方式一:直接写在脚本中
load_track_logs.sh:
#!/bin/sh
## 环境变量生效
. /etc/profile
## HIVE HOME
HIVE_HOME=/opt/cdh-5.3.6/hive-0.13.1-cdh5.3.6
## 日志目录
LOG_DIR=/datas/tracklogs
## 获取昨天的日期
yesterday=`date -d -1days '+%Y%m%d'`
####### echo "yesterday is ${yesterday}"
## 在此需要判断${LOG_DIR}/${yesterday} 是否存在
## 循环遍历目录中的文件名称
for line in `ls ${LOG_DIR}/${yesterday}`
do
echo "loading ${line} to db_track.yhd_log_load"
## echo "prepare load the file: ${line}"
## 2016 11 18 19
date=${line:0:4}${line:4:2}${line:6:2}
# date = ${line:0:8}
hour=${line:8:2}
## echo "date: ${date}, hour: ${hour}"
${HIVE_HOME}/bin/hive -e "load data local inpath '${LOG_DIR}/${yesterday}/${line}' into table db_track.yhd_log_load partition (date = '${date}', hour = '${hour}') ;"
done
方式二:脚本调用sql文件
load_track_logs.sh:
#!/bin/sh
## 环境变量生效
. /etc/profile
## HIVE HOME
HIVE_HOME=/opt/cdh-5.3.6/hive-0.13.1-cdh5.3.6
## 日志目录
LOG_DIR=/datas/tracklogs
## 脚本目录
SCRIPT_DIR=/home/beifeng
## 获取昨天的日期
yesterday=`date -d -1days '+%Y%m%d'`
####### echo "yesterday is ${yesterday}"
## 在此需要判断${LOG_DIR}/${yesterday} 是否存在
## 循环遍历目录中的文件名称
for line in `ls ${LOG_DIR}/${yesterday}`
do
echo "loading ${line} to db_track.yhd_log_load"

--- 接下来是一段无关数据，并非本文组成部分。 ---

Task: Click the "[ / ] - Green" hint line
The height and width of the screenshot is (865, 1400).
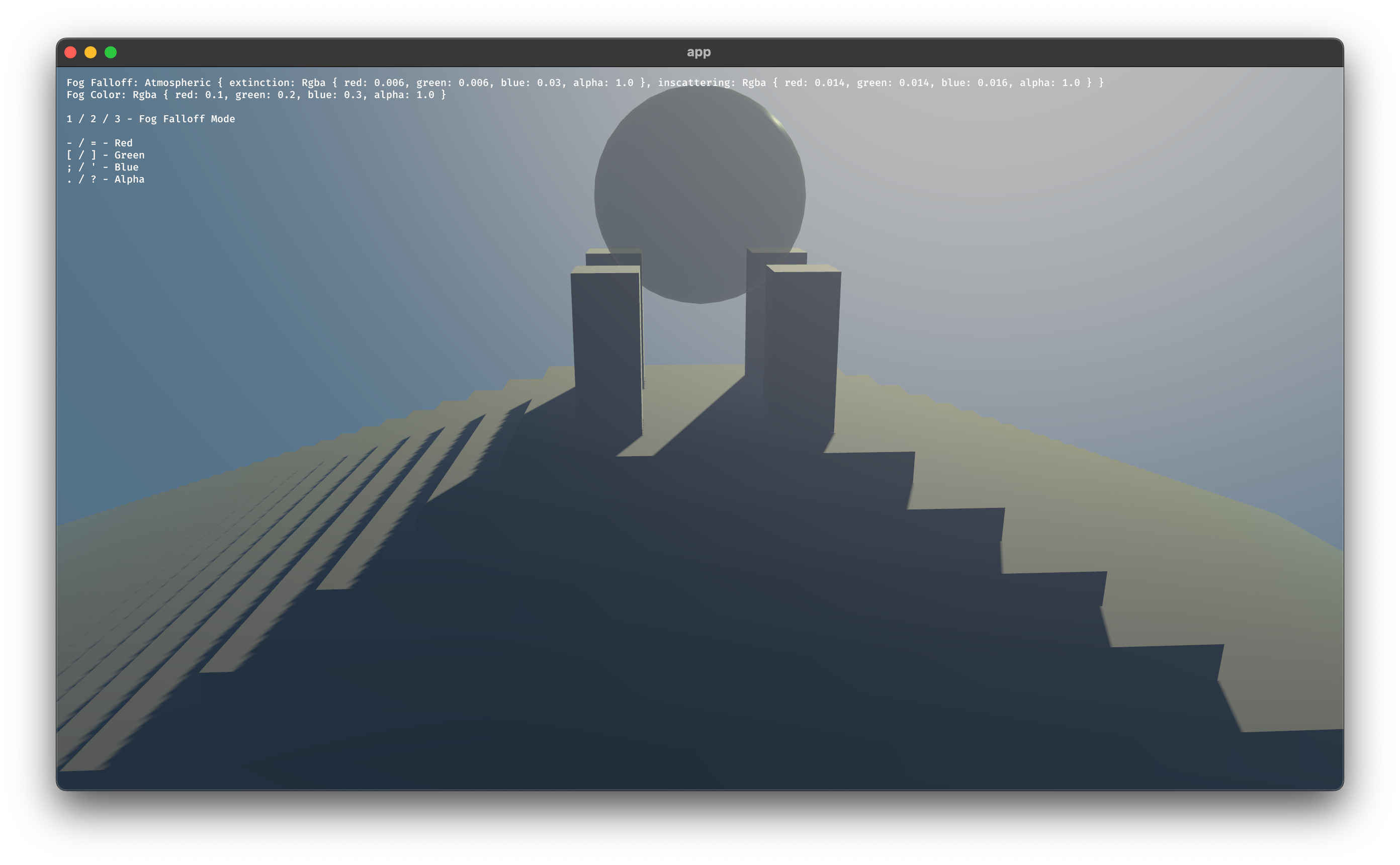Action: (x=105, y=155)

## echo "prepare load the file: ${line}"
## 2016 11 18 19
date=${line:0:4}${line:4:2}${line:6:2}
# date = ${line:0:8}
hour=${line:8:2}
## echo "date: ${date}, hour: ${hour}"
load_file=${LOG_DIR}/${yesterday}/${line}
${HIVE_HOME}/bin/hive --hiveconf LOAD_FILE_PARAM=${load_file} --hiveconf DATE_PARAM=${date} --hiveconf HOUR_PARAM=${hour} -f ${SCRIPT_DIR}/load_data.sql
done
load_data.sql:
load data local inpath '${hiveconf:LOAD_FILE_PARAM}' into table db_track.yhd_log_load partition (date = '${hiveconf:DATE_PARAM}', hour = '${hiveconf:HOUR_PARAM}') ;